『情報メディア白書』(電通総研編 小社刊)は1994年から毎年刊行しているデータブック。新聞・出版から広告、携帯電話、通信販売業まで情報メディア全般にかかる14の産業を統計データを元に精緻に分析し、メディア関係者やマーケターの戦略立案を支えてきた。2月に発売した2013年版から、内容の一部をダイジェストで紹介する。第1回目の今回は新聞業界を展望する。
日本新聞協会によると2011年度の新聞社総売上高推計額は1兆9529億円で、前年度と比較して若干の増加に転じた。減収を6年ぶりに脱したことになる。しかし、新聞販売部数および広告収入の減少傾向は続いている。増収となった要因は、新聞各社が新聞外の事業に力を入れたことによるものだ。
さらに新聞産業にとってマイナス材料が二つある。一つは 2012年 7月、行政改革実行本部が発表した 中央省庁の新聞購読費削減。全体の 26.4%にあたる 5億8900万円を削減する方針である。もう一つは、2014年に導入予定とされる税率 8%への消費税増税だ。新聞各社は 5%に税率を据え置く形式での軽減税率を採用し、新聞をその対象とすることを主張している。
新聞を全く読まない人の割合は毎年増加しており、無読者のなかには「購読中断者」と「未経験者」という2つのタイプがあることが明らかになっている。定期購読を中断した人の半数以上が、購読料の高さや家計の見直しなどの経済的理由によるものだが、そのほかにも、ネットで読む新聞ならではの特性を前向きに評価する意見もある。

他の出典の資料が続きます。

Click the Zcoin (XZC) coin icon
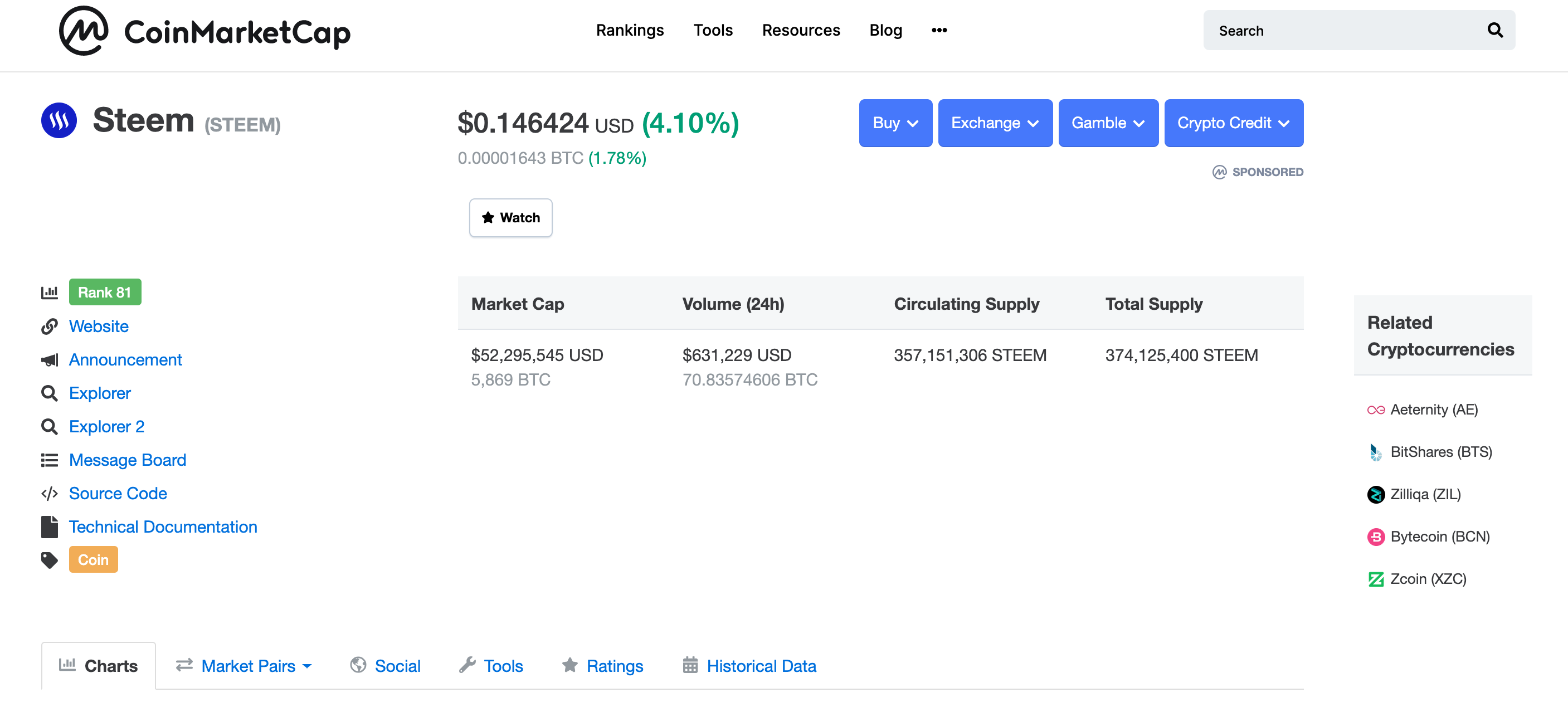 1375,579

そうした流れもあってか、電子版新聞は各社ともに会員登録制の有料サービスや外部との協力体制構築に乗り出した。 全国紙でいち早く電子版を有料化した日経新聞電子版は有料会員が20万人を超え、米「TheNewYorkTimes」の32.4万人、英「TheFinancialTimes」の30万人超に続く規模の読者をもつ電子新聞に成長した。

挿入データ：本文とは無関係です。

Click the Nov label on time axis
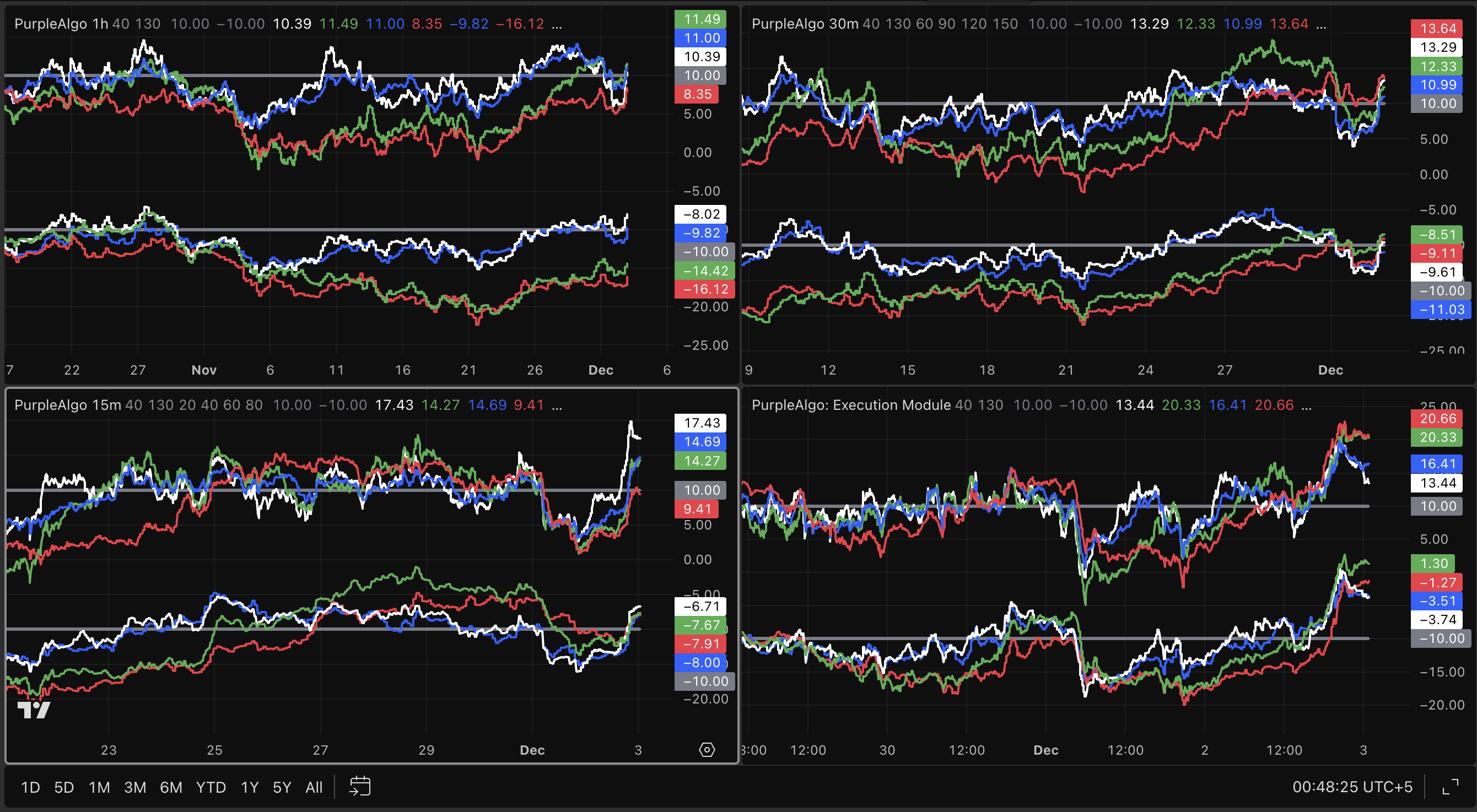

2012年5月には読売新聞が紙面購読者を対象とした「読売プレミアム」サービスを、また、毎日新聞は毎日新聞とスポーツニッポンの記事購読が可能なサービス「TAP-i」をスマートフォン、タブレット型端末に特化した形で開始した。ブロック紙では西日本新聞が2012年10月から地域に密着した経済情報の提供を開始している。